#### DOCUMENT SEGMENT:

Medical professionals often participate in patient case simulations as part of training and education. These simulations are followed by debriefing sessions to provide feedback and improve learning. The COVID-19 pandemic resulted in a push of simulation-based education to the online setting to provide training while maintaining social distancing. Little is known about the impact of online distance simulation on engagement of learners in a distance debriefing setting. Dr. Cynthia Mosher, Simulation Educator and Course Director in the Department of Clinical Skills at Alfaisal University College of Medicine, has teamed up with renowned experts in the field of healthcare simulation education to research this topic.

Her team includes Harvard University professors Dr. Dan Raemer, Dr. Robert Simon, Dr. Janice Palaganas, Dr. Sue Farrell, and Dr. Perman Gochyyev, as well as Dr Adam Cheng, Pediatric Emergency Medicine Consultant and Director of Research and Development, ASPIRE Simulation Research Program, Alberta Children’s Hospital, Dr Jabeen Fayyez, Pediatric Emergency Medicine Consultant and Associate Professor at The Hospital for Sick Kids, University of Toronto, and Educational Specialist Alex Morton, RN, MSHS at Oxford Medical Simulation.

#### SOURCE MATERIAL:
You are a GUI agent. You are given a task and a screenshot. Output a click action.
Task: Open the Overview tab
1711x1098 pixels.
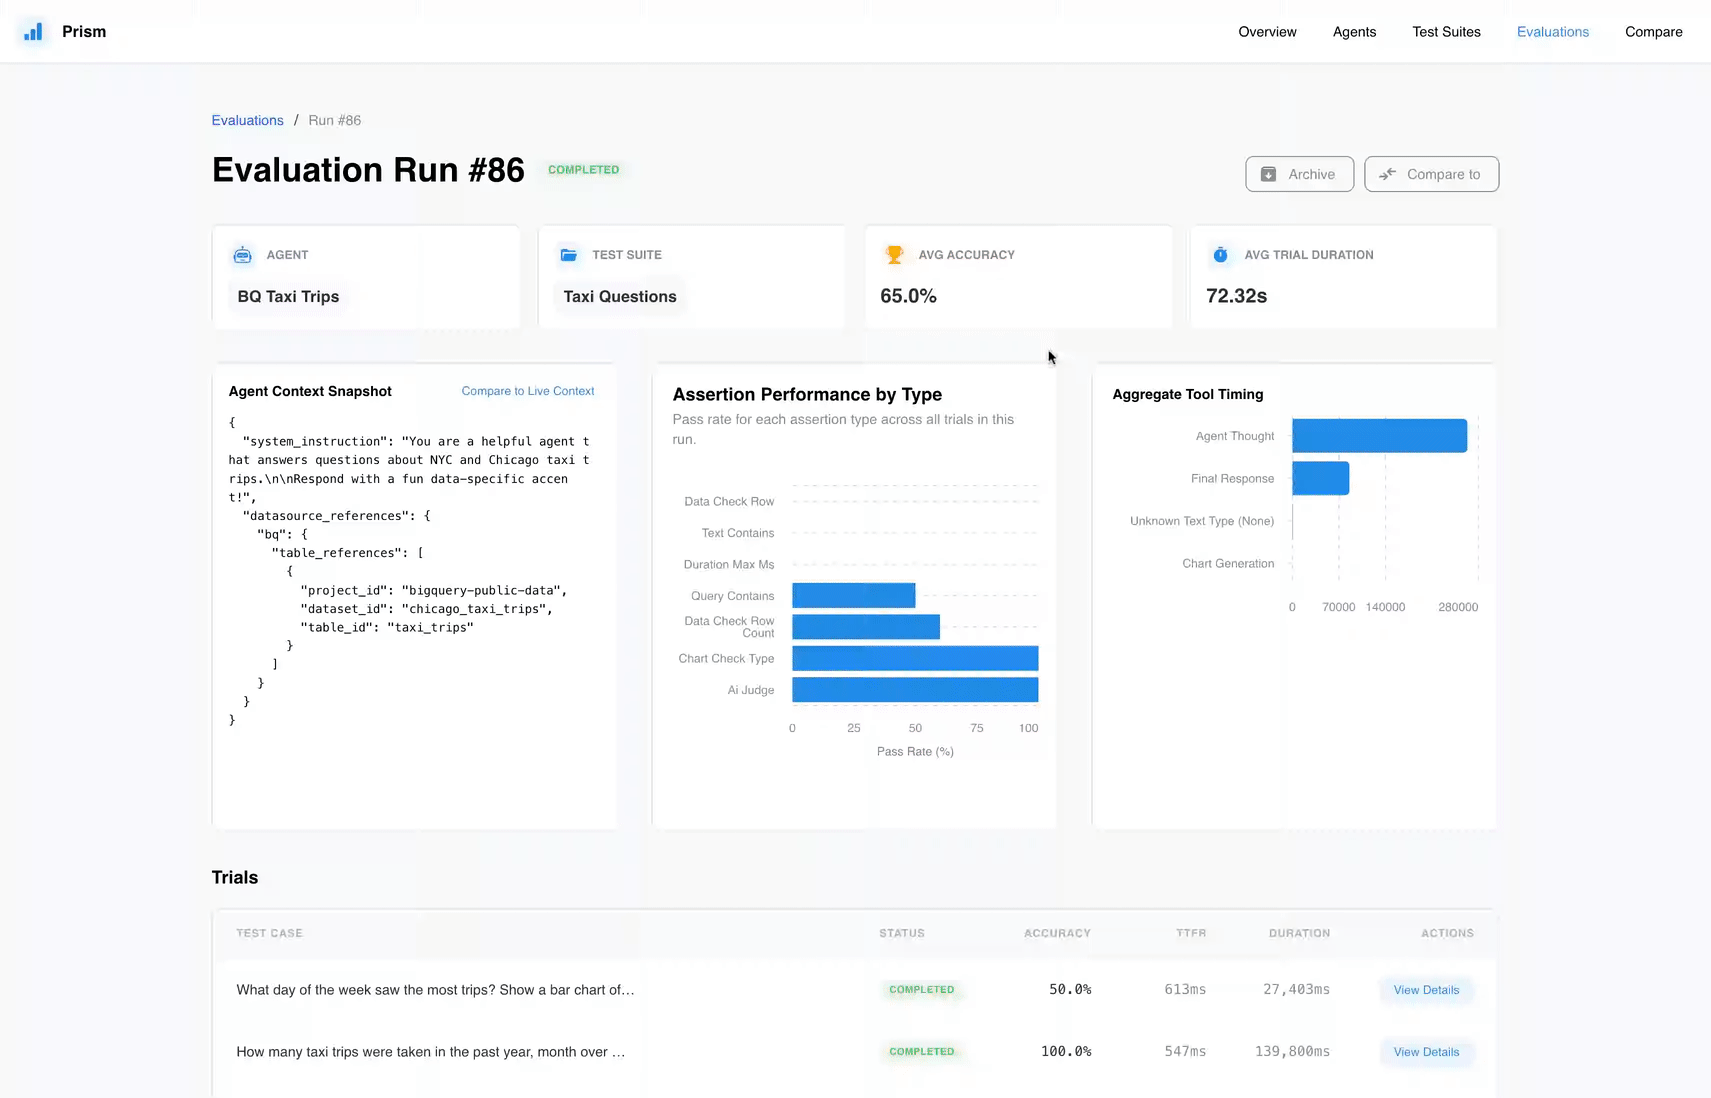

#### REQUIREMENT:
List every Harvard University professor named on the team in the passage on online distance simulation research.

#### THE COMPLETED TASK:
Dr. Dan Raemer, Dr. Robert Simon, Dr. Janice Palaganas, Dr. Sue Farrell, Dr. Perman Gochyyev